Michener's range is wide- never before have I read an account of the holocaust more sobering, or an account of 19th century classical music so inspiring. Behind every battle there's a miraculous story of ingenuity, from the Polish horsemen confusing enemies with whistling feathered adornments, to winning a battle by waiting in the shade while the approaching army sweat in the midday heat. Colorful characters come to life in each chapter; there's Pawel, the spy whose talent is that his features make him appear much far more ignorant than he really is; Piotr, the flaky royal sibling who drifts into the woods and climbs trees with the children. So many of these personal stories ends in tragedy; gruesome death, or romantic love stifled to make way for a strategic marriage for status or wealth. Within this tremendous range, the most enduring image of the book is the stubborn Professor Tomczyk, putting his fist in the air and shouting "Rebuild! Rebuild!" as he is hung by the Nazis. There's an old saying that every Pole is born with a brick in their left hand and a sword in their right hand, and this book makes me believe it.
This is a wonderfully beautiful book. I could hear Chopin and visualize the art. I don't agree with the WW II propaganda though. Poland has saved us Europeans many times from Mongols, Taters, Ottomans, etc and they get little credit. Where am I going for xmas? Poland
I hadn't read any Michener in a long, long time, but having spent a recent vacation in Poland, it seemed like a good time to revisit him.

POLAND reminded me of Edmund Rutherford's Sarum. It spans history,and looks at the roots of where Poland is today. It brings the reader into the time and one feels as if one is that fly on the wall, listening as nobles plot in their own self-interest. Michener wanders his fiction deftly through the facts of this beleaguered nation in a way that provides the reader with characters to love and hate, with a sense of time and space and a real desire to root for not a character, but a country. In the end, we come away with incredible respect for the endurance of Poland and its people.

Make no mistake, like Rutherford or Follett or any other epic writer, Michener has a formula. But it's not one that is abrasive, and it serves its purpose. This is a good read for a day in the sun or curled up next to a fireplace for anybody with a taste for history, political intrigue and characters that make you want to be a better person yourself.
I bought this book to replace a copy lost during a move, so obviously I think enough of it to repurchase. The nice thing about historical fiction such as this is you gain a little knowledge in the course of a good story. This takes place in a part of the world that is going through some issues as I write this review and this books gives a sense of the history and upheaval from past centuries that color outlooks even today.
James A. Michener surprises again with his meticulous history of Poland.
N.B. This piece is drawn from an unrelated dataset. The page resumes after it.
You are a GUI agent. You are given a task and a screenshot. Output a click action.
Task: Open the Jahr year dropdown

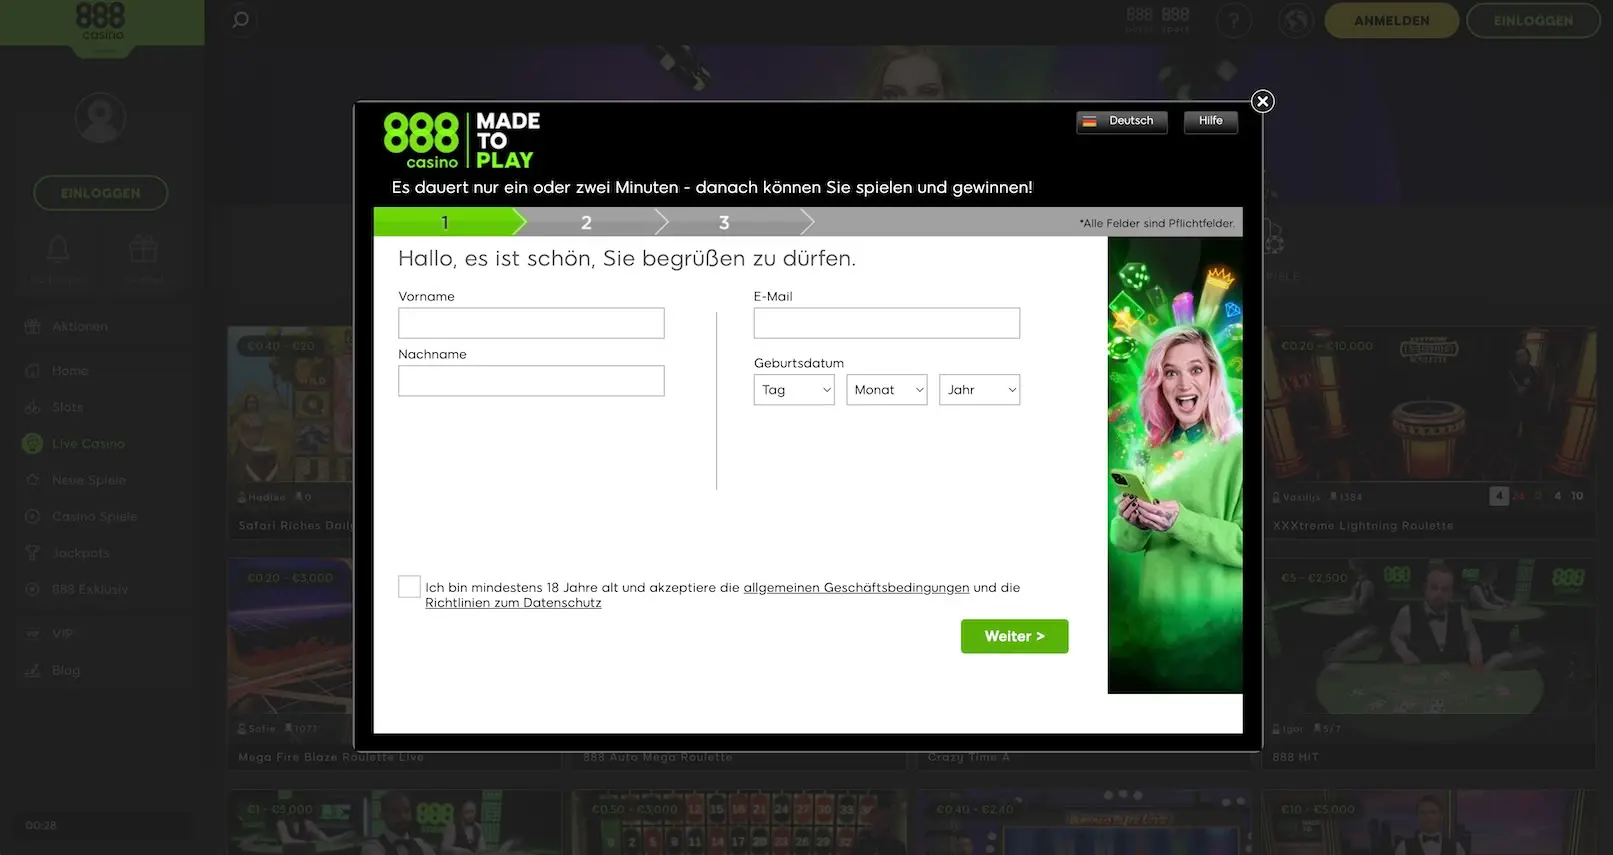(x=979, y=390)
I gave a copy of this book to a nurse who attended me in a hospital, a few years ago. She was a Polish immigrant to our country and I detected that she was proud of her mother country. She was overjoyed with the facts about Poland that Mr. Michener had uncovered, that she hadn't known. James Michener really researches his books prior to releasing them to the public. His job is excellent as usual. "Poland" has been on the book market for many years. If you're a history fan, you've got to get "Poland." Great book.